You Are What You Do: 10 Years of Boing!
Community
There’s one in every neighborhood: a house that young, wild-looking people wander in and out of at all hours of the day and night. Boing!, an anarchist collective house located at 608 S. 500 E. in Salt Lake City, is one of these to be sure. Unlike my neighbors’ place that exists exclusively as an unvacuumed, dimly lit diazepam den, the folks at Boing! (with the requisite exclamation point) are busy making shit happen—real positive, feel-good shit—and they want to change your life.
The collective, which celebrated its 10th anniversary earlier this year, is home to an ever-shifting, autonomous army of practical anarchists who use the house as a music venue, a youth hostel, a classroom, a Food Not Bombs kitchen, a computer lab, a free library and a radical infoshop.
Eric Rich, a street musician whose buffalo-heavy beard hangs to his chest, has lived in the collective house for the past seven years. He and the other seven or eight-ish (Rich is reluctant to spit out a hard number) current inhabitants work to create a safe community space where anyone can feel at home.
“We want everyone to have an enriching, full life,” he says, “and that’s what we promote.”
Etta Crowley, another roommate and a spokesperson for Boing!, has lived on and off at the house since its inception. She has seen enthusiasm for the project wax and wane over the years. Having learned that a narrow focus on specific goals is the only way for the collective to accomplish what it wants while maintaining a high level of excitement, this year, the Boing! folks are focusing on perfecting the library and infoshop.

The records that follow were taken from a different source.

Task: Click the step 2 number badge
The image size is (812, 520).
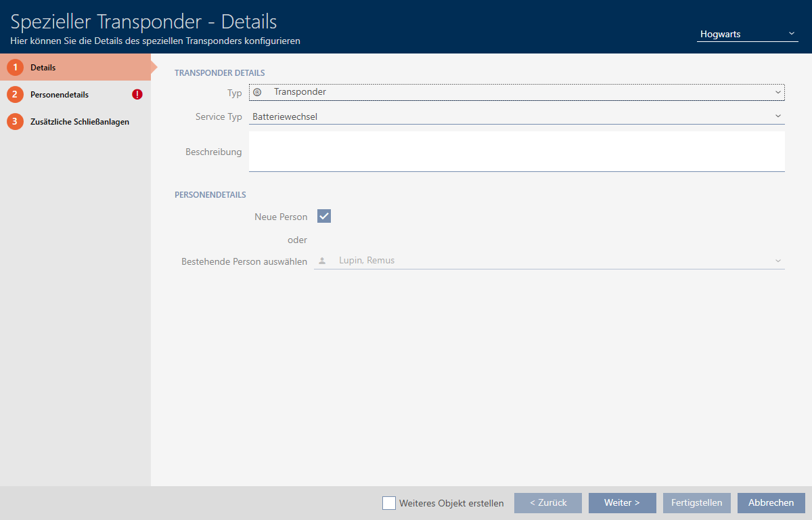Action: point(15,95)
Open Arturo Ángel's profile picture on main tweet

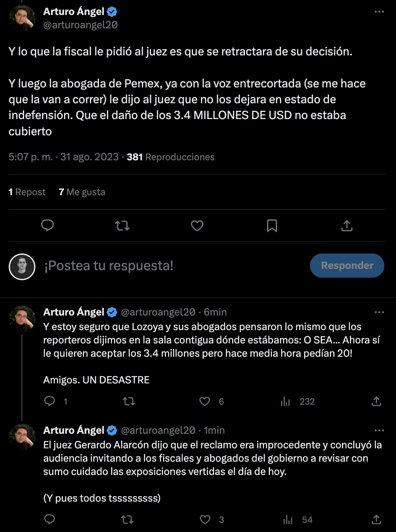22,18
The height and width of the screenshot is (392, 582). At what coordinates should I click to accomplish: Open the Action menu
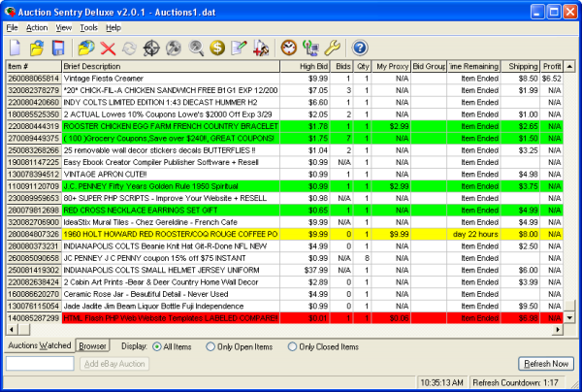point(37,27)
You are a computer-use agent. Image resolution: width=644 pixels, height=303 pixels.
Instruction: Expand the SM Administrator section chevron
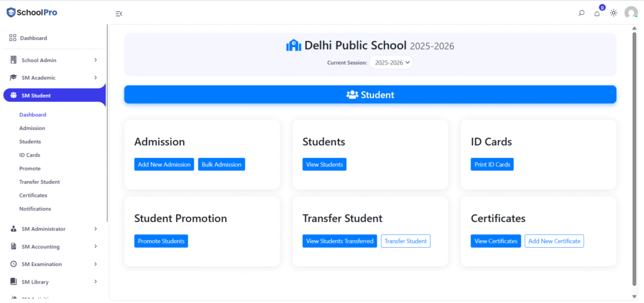[96, 229]
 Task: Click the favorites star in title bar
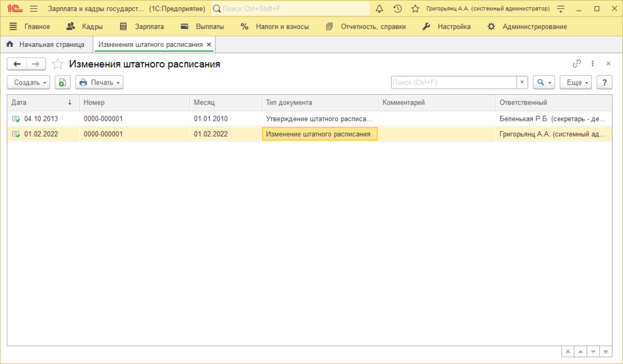(x=415, y=9)
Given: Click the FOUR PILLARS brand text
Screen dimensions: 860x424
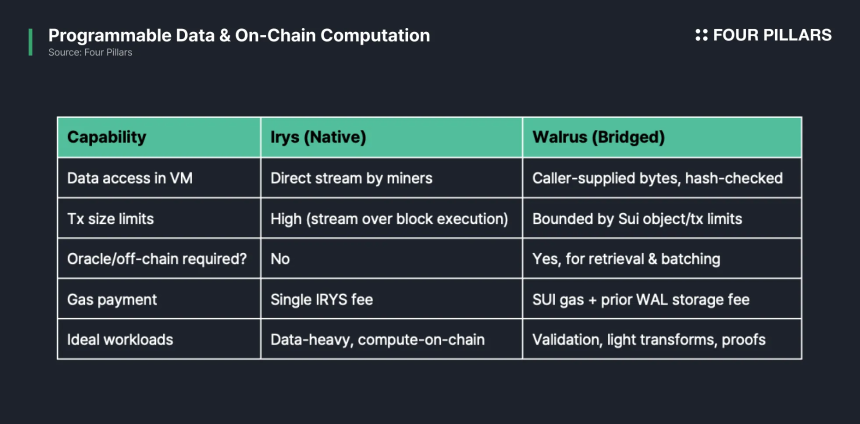Looking at the screenshot, I should 772,36.
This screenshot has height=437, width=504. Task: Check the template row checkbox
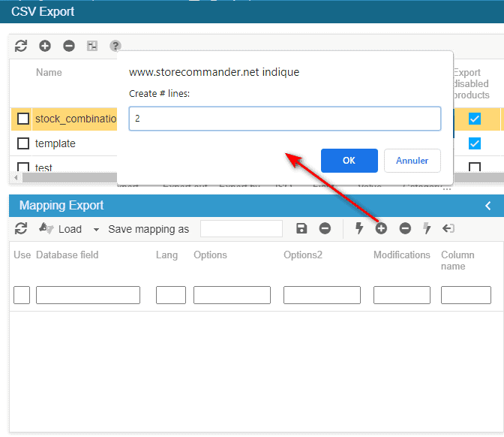point(23,143)
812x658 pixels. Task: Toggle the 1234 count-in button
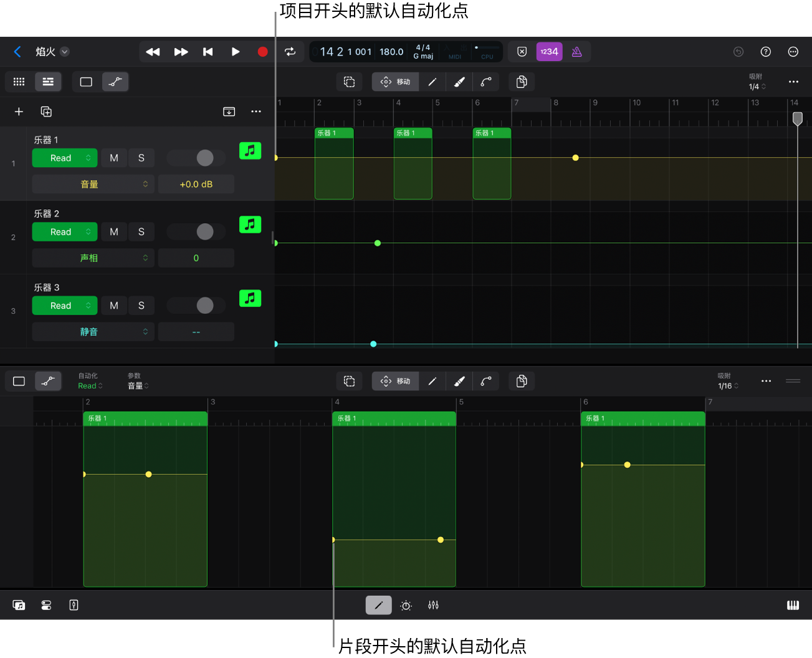point(549,52)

“We’re about to revamp the library a lot,” Crowley says. “We’re having meetings about it, and we’re going to rebuild shelves and create a catalog, one that will work for a long time, and really provide the structure for anyone to plug into. I’m really stoked about that.”
The library, located in the living room of the house, is currently home to over 1,000 books and zines, many of which are not available at the City Library. Guests can check out books for up to a month at a time, without having to show any sort of government-issued identification. Ensuring that the resources continue to expand, the members of the collective also split the cost of monthly subscriptions to PM Press and AK Press, both purveyors of radical reading material.

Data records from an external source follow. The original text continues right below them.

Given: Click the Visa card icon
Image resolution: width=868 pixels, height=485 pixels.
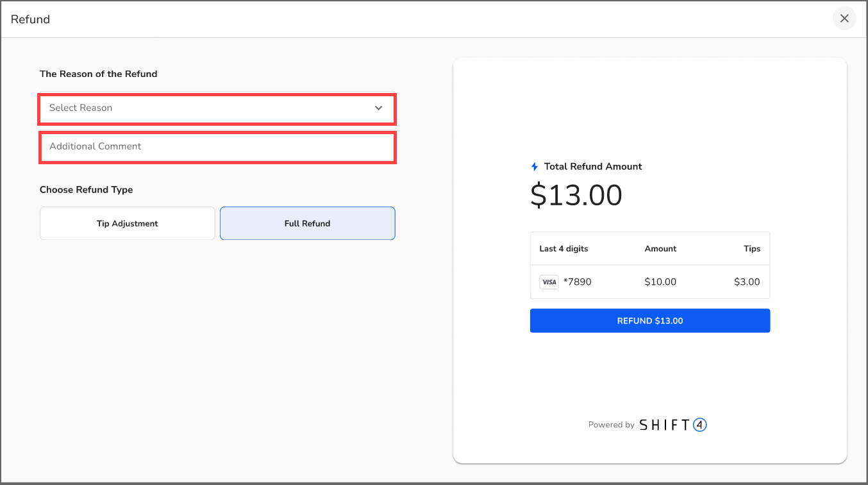Looking at the screenshot, I should tap(549, 282).
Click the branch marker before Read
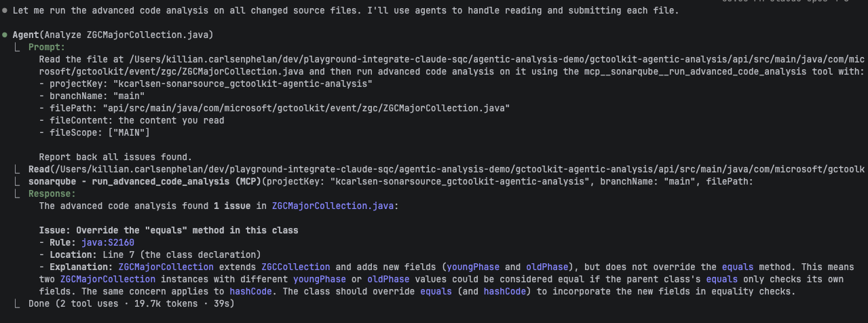The height and width of the screenshot is (323, 868). (18, 169)
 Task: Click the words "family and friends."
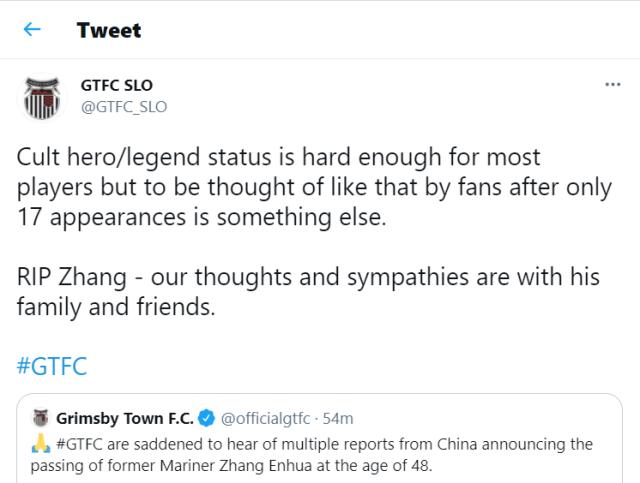117,308
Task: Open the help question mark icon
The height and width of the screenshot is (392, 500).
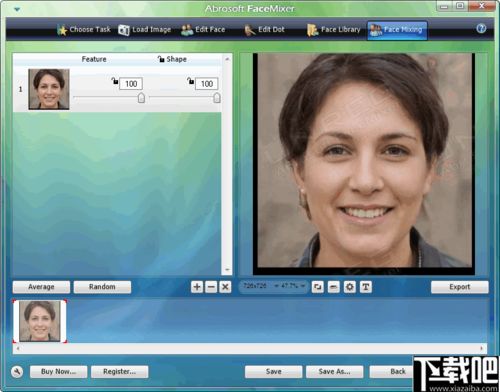Action: tap(481, 29)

“If anybody sees something on [the AK and PM websites] that’s coming out that they’re interested in, they can come here and check it out,” says Rich.

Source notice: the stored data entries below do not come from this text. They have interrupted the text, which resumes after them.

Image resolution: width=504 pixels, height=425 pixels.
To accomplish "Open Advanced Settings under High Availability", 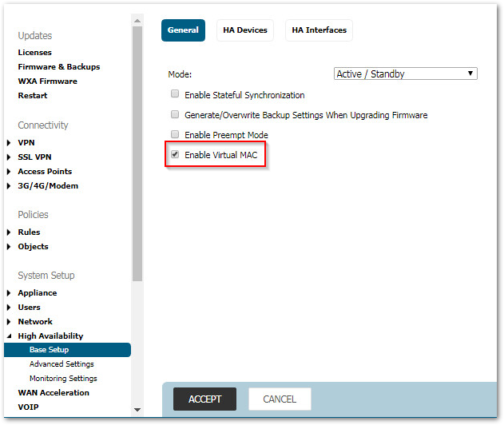I will point(62,364).
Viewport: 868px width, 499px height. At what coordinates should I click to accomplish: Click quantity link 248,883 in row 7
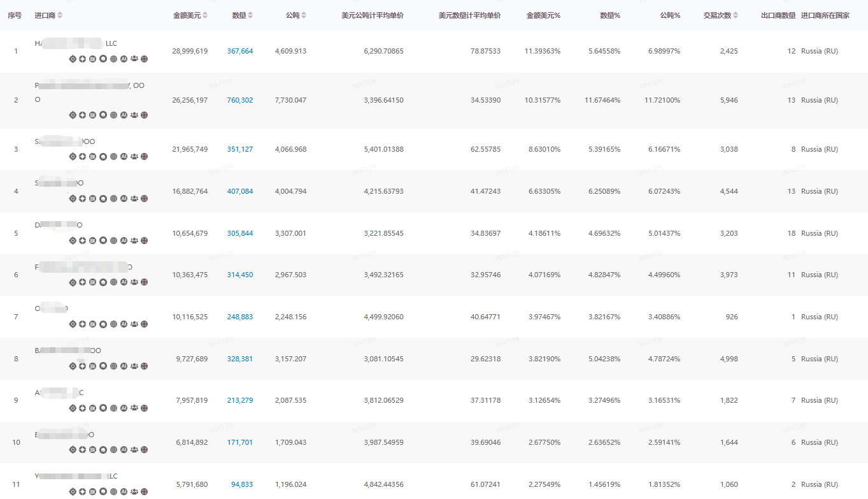[239, 317]
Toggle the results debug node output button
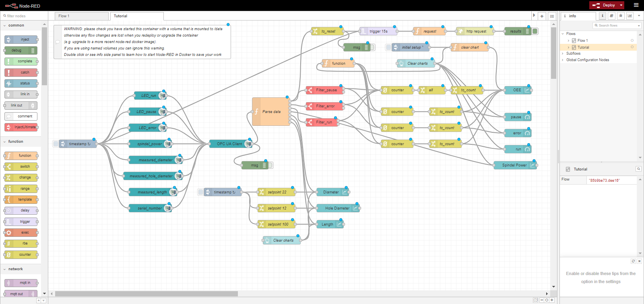This screenshot has height=304, width=644. click(535, 31)
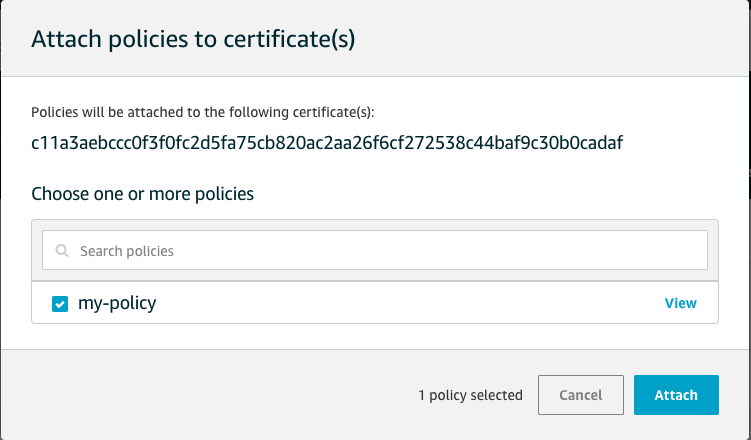This screenshot has width=751, height=440.
Task: Uncheck the my-policy checkbox
Action: tap(60, 303)
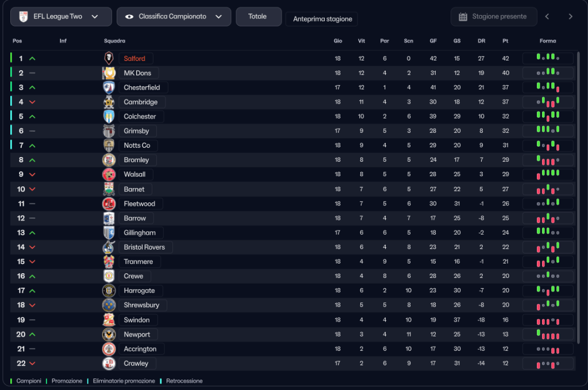The image size is (588, 390).
Task: Click the Swindon team badge icon
Action: [109, 320]
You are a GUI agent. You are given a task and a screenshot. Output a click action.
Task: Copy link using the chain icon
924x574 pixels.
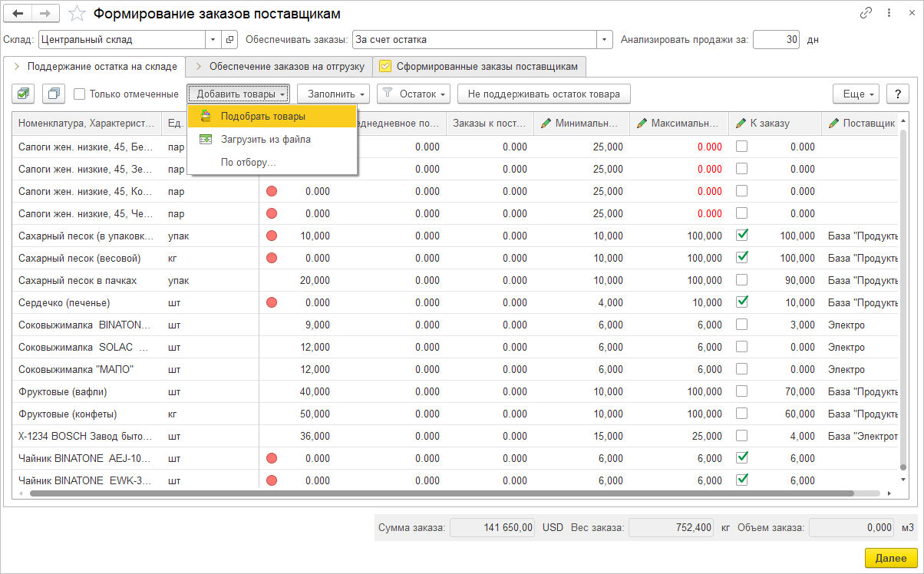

At the time of the interview, official hours for the infoshop had not been established, but Rich and Crowley don’t want that to deter people who are interested in the project from stopping by.
“People can just walk right into our living room,” says Rich. “Except we don’t want it to be our living room. It’s an info shop. I encourage people who are interested to just come right in.”
Over the years, Boing! has had a variety of obstacles to overcome, including travelers who outstay their welcome, belligerent drunks and a widespread public misconception about what anarchism actually stands for.
Rich explains, “People abuse the space, and we just have to be positively confrontational. Yes, you can have an anarchist house and have rules. Our house is a sober space, and that’s probably the number one line that people cross over. We have to tell people that if they want to drink, just go somewhere else. People get aggressive sometimes, and it really sucks because we try to provide a place for free shows and free radical information, and it gets abused.”
On the other end of the spectrum, Crowley says there was a time when a straight edge group was angry and confrontational toward the collective. “[The straight edge group] thought that we were just hippies and loved peace, and so we were not the cool kids,” she says. “Within similar circles, there will be weird triangulation around us and creation of some really strange rumors. What I would say to anyone like that is ‘just come over and hang out with us. We’re cool.’”
Despite these occasional setbacks, Boing! is as strong and productive as ever. Crowley attributes the collective’s longevity to the dedication of the inhabitants of the house, a group that she estimates to have included a total of over 100 people throughout the years.
“One of the perks of having the space being residential in addition to being an infoshop is that the people here split all the costs of living, and that includes the infoshop,” she says. “Even when people lose some interest in maintaining the library, it’s able to stay here and stay open, whereas if it was outside of a residential space, it would probably get shut down because we wouldn’t be able to continue to pay for the space. Because we live here, it stays open.”
Be sure to check out the hilarious collection of photos of naked anarchists hung on the walls of the upstairs kitchen, if you ever drop by.